With that, Carroll stopped, laughed and said, “Scratch that. Doggone it. Shoot, that’s out there. I don’t think I ever said that one time all last year, whenever all that was happening.”

“Let Russ Cook” is so 2020, but the concept speaks to the essence of Waldron’s challenge, which is to marry the elements of a wide-open offense with Carroll’s lifelong belief in establishing the run.

He pulled it off with aplomb Sunday. Wilson was 18 of 23 for 254 yards, with two touchdown passes to Tyler Lockett that were works of art. Another score went to tight end Gerald Everett, who provides a key new wrinkle to the Seattle offense. And then Metcalf, held in check in the first half, caught a 15-yard seam rout that Wilson and he both said was the manifestation of hours of work on just that play.

But the running game also clicked. Chris Carson provided over 100 yards in total offense with 91 on the ground (out of the team’s 140 rushing yards) and 26 through the air. Carson did have one fumble, but it didn’t end up hurting the Seahawks.
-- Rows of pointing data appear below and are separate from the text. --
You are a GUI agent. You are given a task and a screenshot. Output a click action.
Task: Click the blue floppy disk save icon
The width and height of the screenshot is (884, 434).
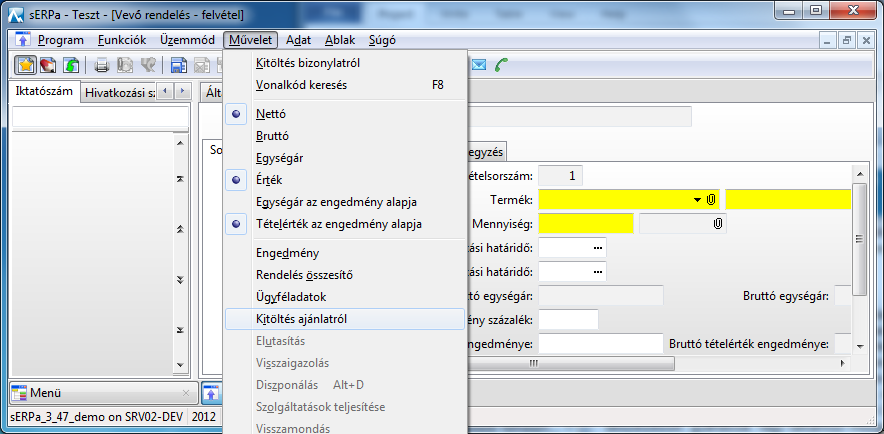(x=178, y=66)
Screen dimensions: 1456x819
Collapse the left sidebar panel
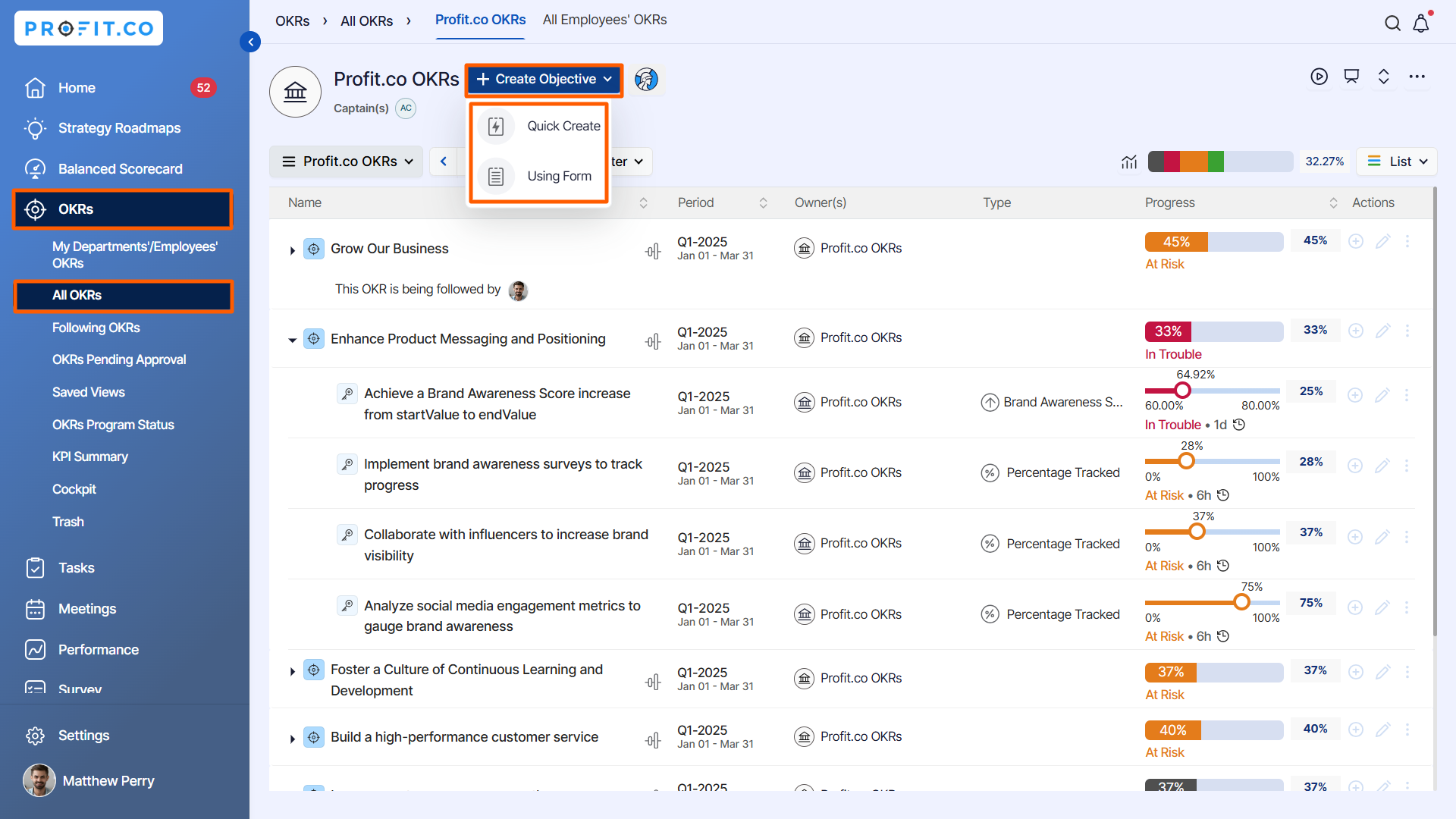[250, 42]
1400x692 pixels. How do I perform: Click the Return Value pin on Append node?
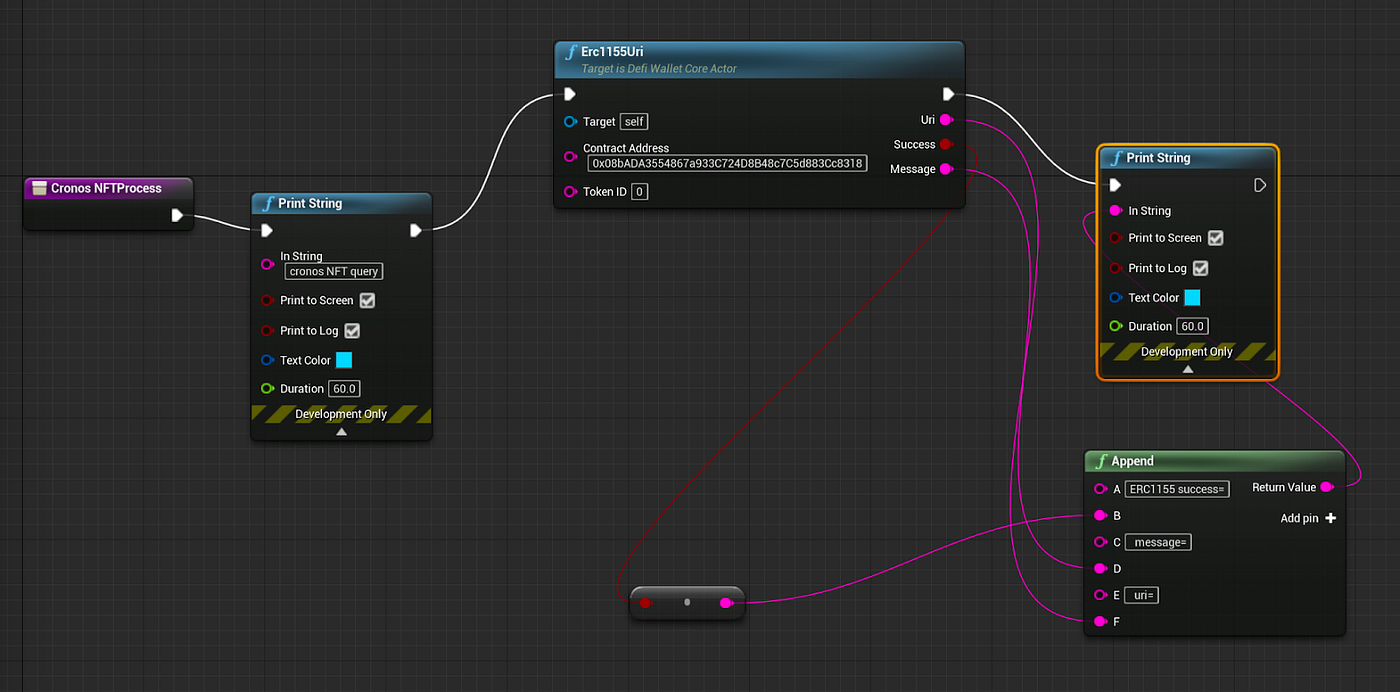(x=1328, y=487)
“When the ball is spread around like we did today, and everybody’s touching the ball, and Chris Carson’s breaking long runs, I mean, it’s hard to stop us, because you don’t know who’s gonna go next,” Metcalf said.

Lockett’s first touchdown reception, in which he adjusted on the fly to Wilson’s lofting pass, was likened by Carroll to Willie Mays’ famous Vic Wertz catch. The second Lockett TD was one of those classic Wilson deep balls, with Lockett catching it in stride and somehow maintaining his balance into the end zone after being knocked off stride.

Lockett finished with 100 receiving yards As he is wont to do, the veteran wide receiver gave a cogent analysis of the state of the Seahawks’ offense under Waldron.

“I thought we did phenomenal, man. Understanding the coverages that they were running. Understanding their tendencies, the philosophies, all the things that they were trying to do. I thought we capitalized on it, we adjusted to it, we ran the ball the way we wanted to be able to run the ball.

“It opened up a lot of stuff in play action. We didn’t always need to go deep. We went short at times. We went medium at times. I think that’s the thing that’s really going to help us out a lot, because as you go into these next weeks, and even next week, teams are going to try to stop certain types of plays. But I think what we showed is that it doesn’t matter who gets the ball. We’re going to feed whoever and however, based off of what it is that a defense chooses to give us.

“I think the best thing that we’ve learned is just being able to take what the defense gives us, and that’s what happened today.”

At one point, Wilson likened the Seahawks’ offense to “a beautiful puzzle.” And it sure looks that Shane Waldron has a clue how to solve it.